On Monday, Peter Robinson said the PSNI must address a perception they treat loyalists differently than republicans.
He added that the police must work to "regain the confidence" of a section of the unionist community.
But Chief Constable Matt Baggot said all of the PSNI's actions had been impartial and "within the rule of law".
He added that politicians had made the task of policing flag demonstrations even more difficult because they had failed to reach agreement on the issue.
Protests over the union flag dispute have been taking place since 3 December.
Many people within loyalist communities were angered by the decision of Belfast City Council to restrict the number of days the flag is flown at the city hall and took to the streets to protest.
Some of the demonstrations have resulted in violence, and more than 100 police officers have been injured, although none have been seriously hurt.
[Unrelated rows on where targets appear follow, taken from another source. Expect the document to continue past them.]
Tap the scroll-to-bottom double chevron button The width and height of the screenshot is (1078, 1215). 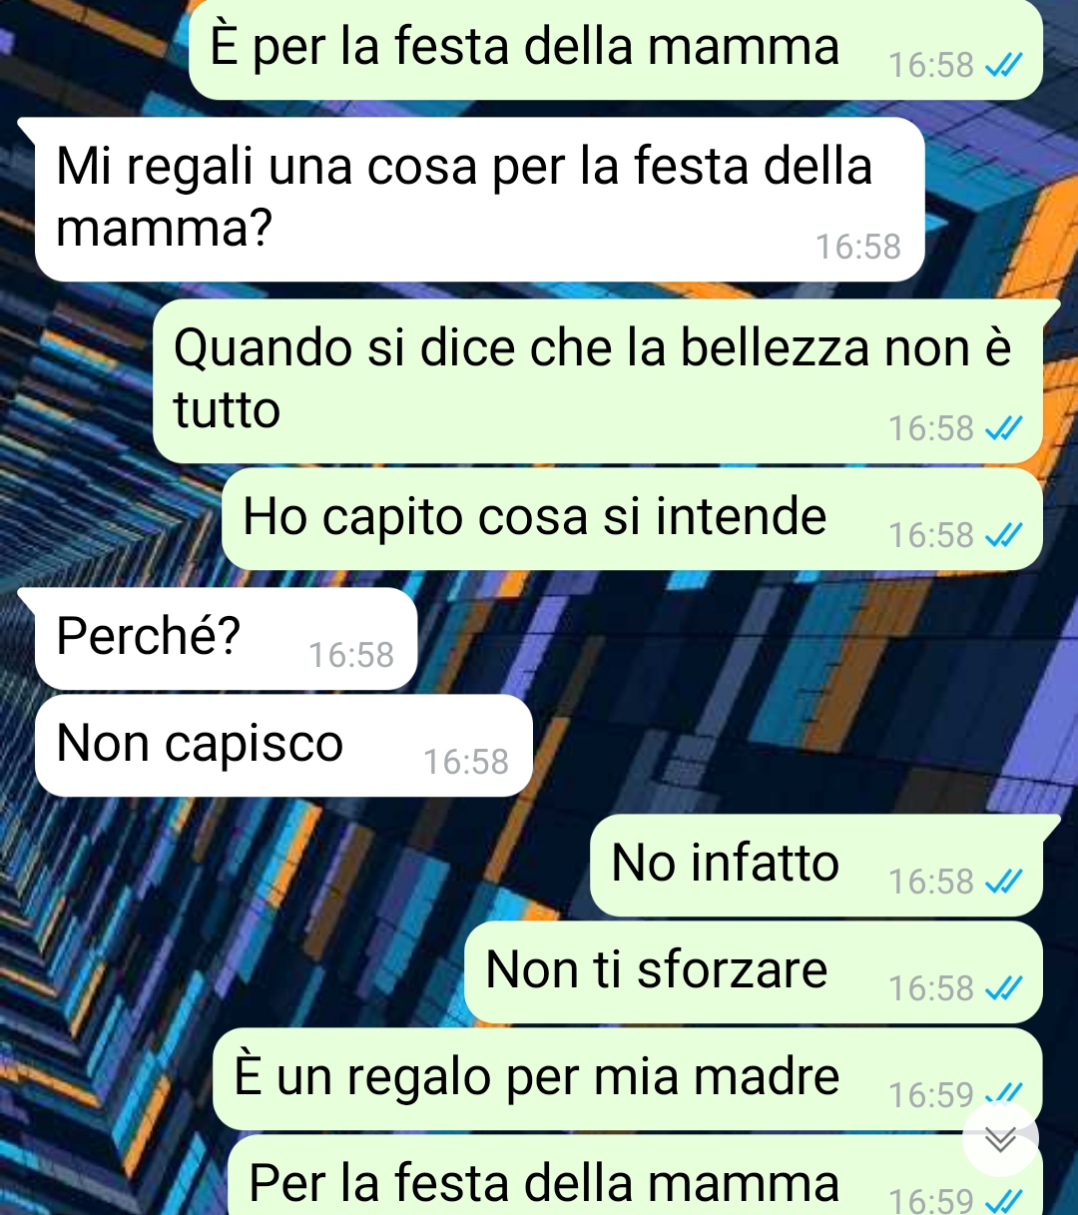(x=1000, y=1139)
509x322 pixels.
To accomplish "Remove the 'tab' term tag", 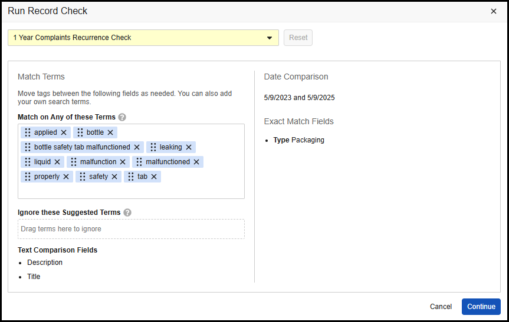I will click(154, 177).
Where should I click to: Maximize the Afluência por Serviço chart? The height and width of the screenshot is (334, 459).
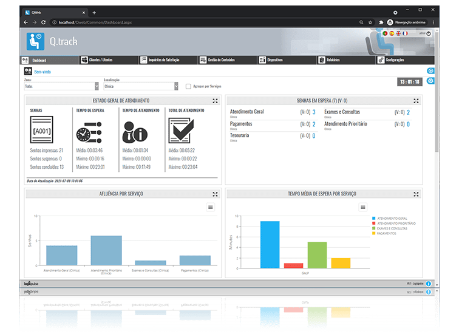[x=215, y=194]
To date 212 arrests have been made. Of those detained, 160 have been charged with a range of offences.
In a statement to the BBC's Nolan Show on Tuesday, Mr Baggott said: "Over the past months the PSNI has successfully dealt with an incredibly volatile situation with great patience and professionalism.
"A situation made all the more difficult by the absence of political consensus.
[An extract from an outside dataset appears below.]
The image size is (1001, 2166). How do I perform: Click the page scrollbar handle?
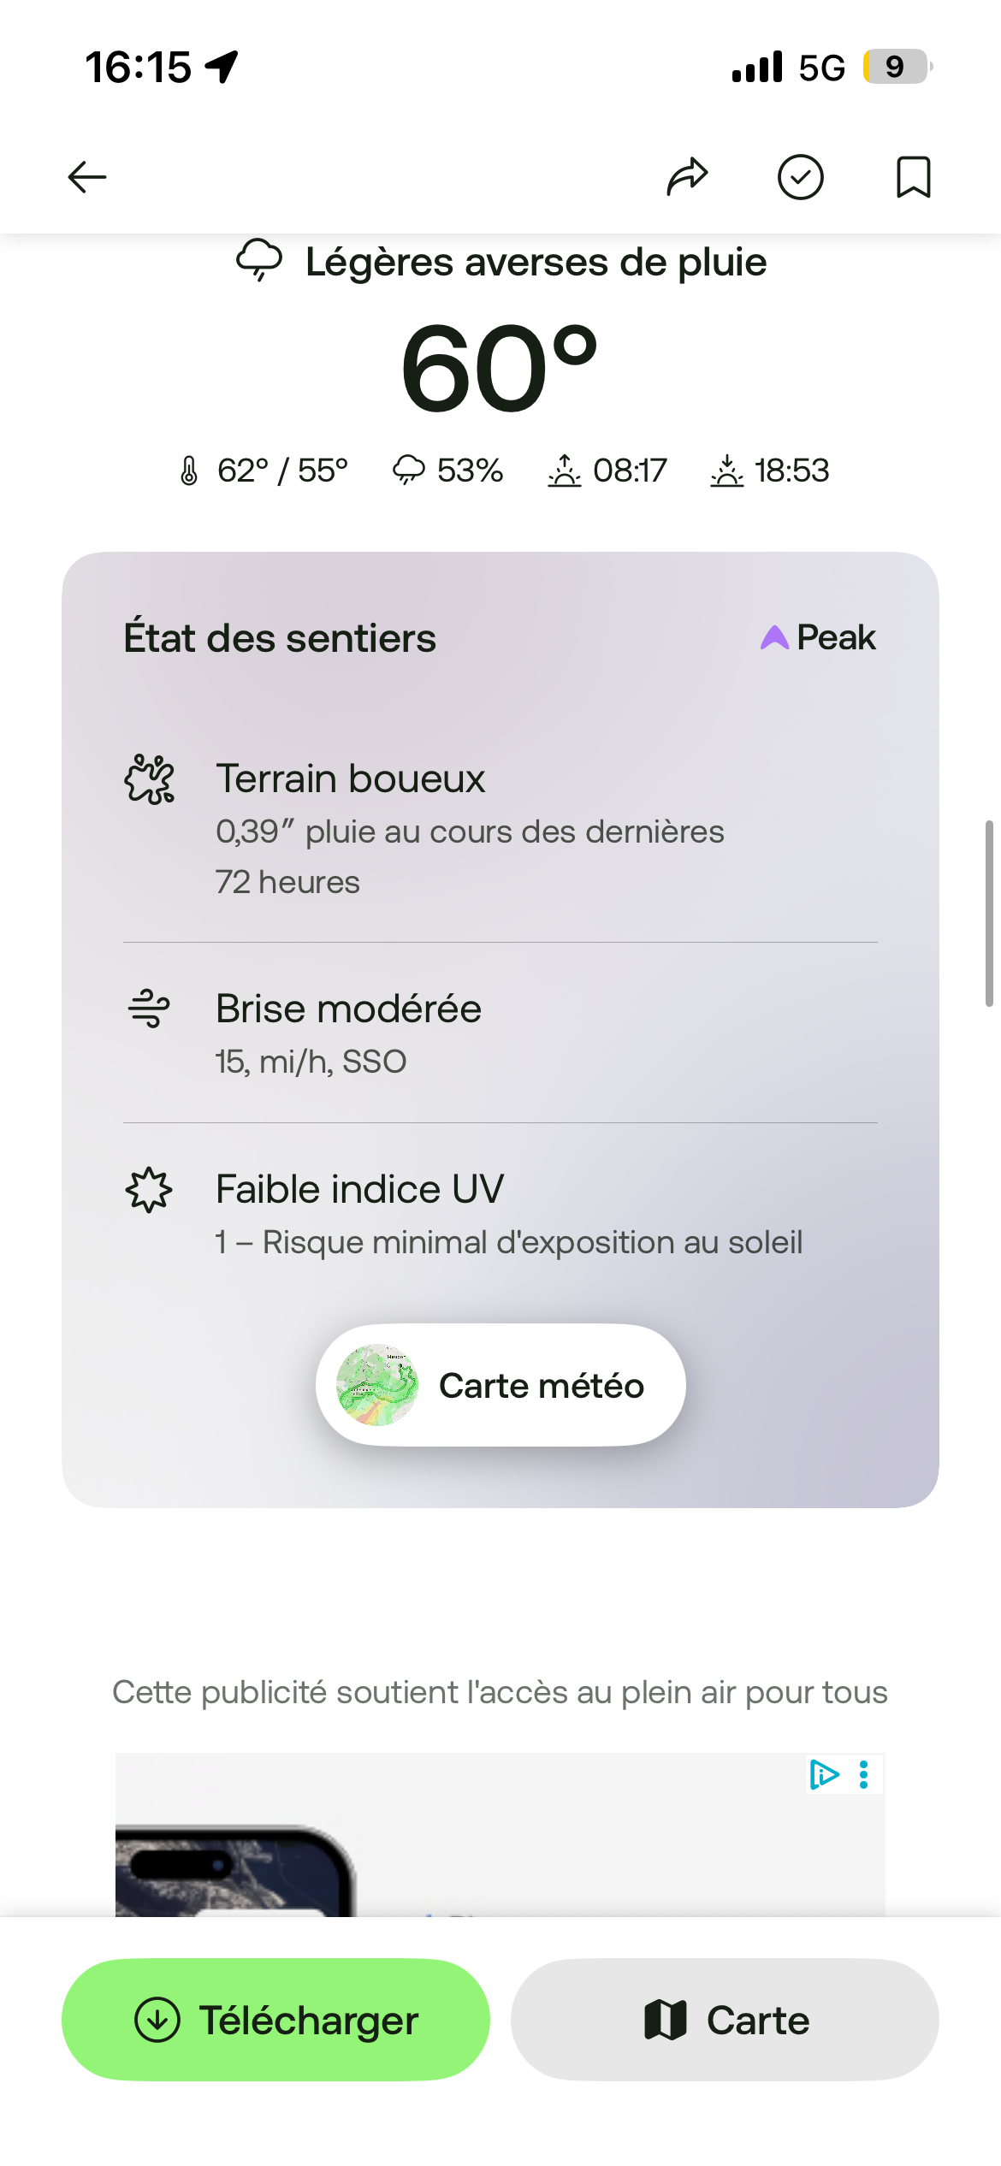[x=989, y=913]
"All of our actions have been taken impartially and within the rule of law," he added.
Mr Robinson made his remarks after a face-to-face meeting with the chief constable on Monday.
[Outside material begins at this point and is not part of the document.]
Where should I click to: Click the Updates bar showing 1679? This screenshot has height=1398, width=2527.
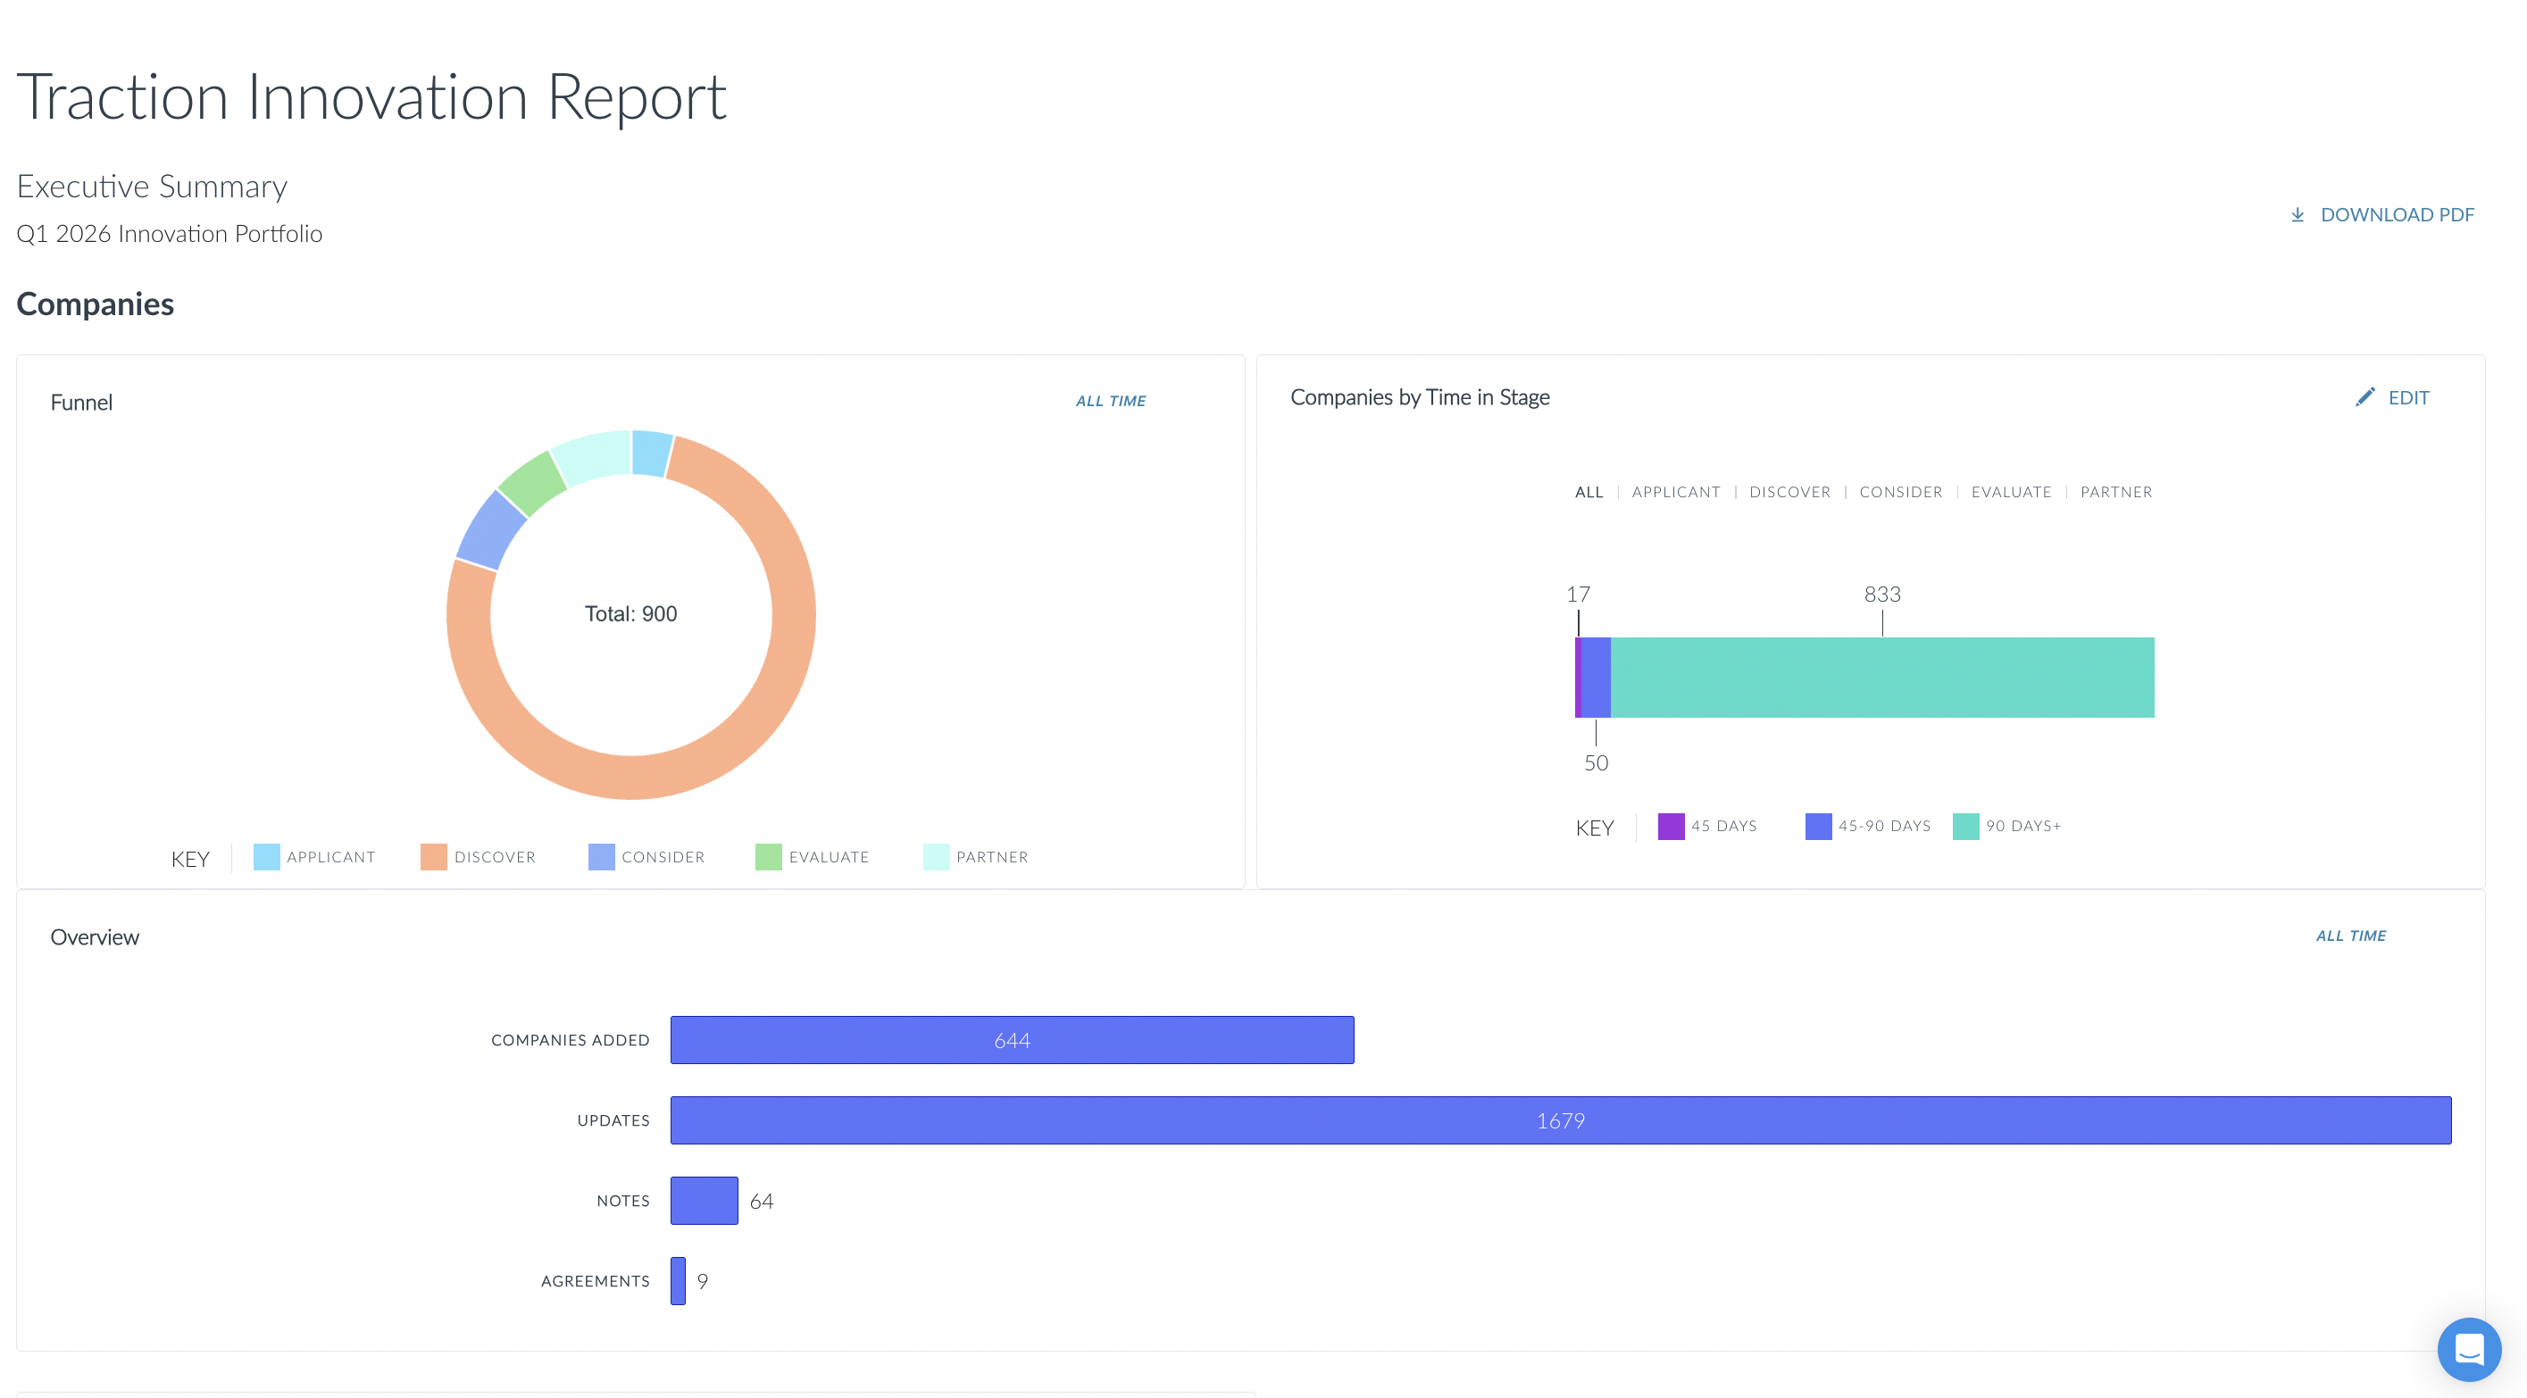pyautogui.click(x=1560, y=1119)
During the meeting the first minister raised concerns that there was a perception within unionist communities of unfair treatment of protesters on the part of the PSNI.
He also claimed there was a belief courts were treating the two sides differently, with leading republicans getting bail in contrast to loyalists.
The SDLP described Mr Robinson's comments as "outrageous" and said it was going to check if the remarks were a breach of the Stormont's ministerial code of conduct.
In his response, Mr Baggott said: "For weeks I have been warning about the consequences of lawbreaking and the fact that evidence was being gathered. There should be no surprises with the outcomes."
In regard to allegations of unfairness, the chief constable said: "Conversely, we have received very favourable feedback from across all communities regarding our measured approach."
Mr Baggott said he had "reminded the first minister" that decisions about prosecutions and bail were taken "independently" by the Public Prosecution Service (PPS) and the courts.
"Each case is unique and I have not seen any unfair interpretation of the rules or due process," he added.
The chief constable repeated his assertion that policing "does not hold the solutions alone" to the union flag dispute and he called for renewed political talks on the issue.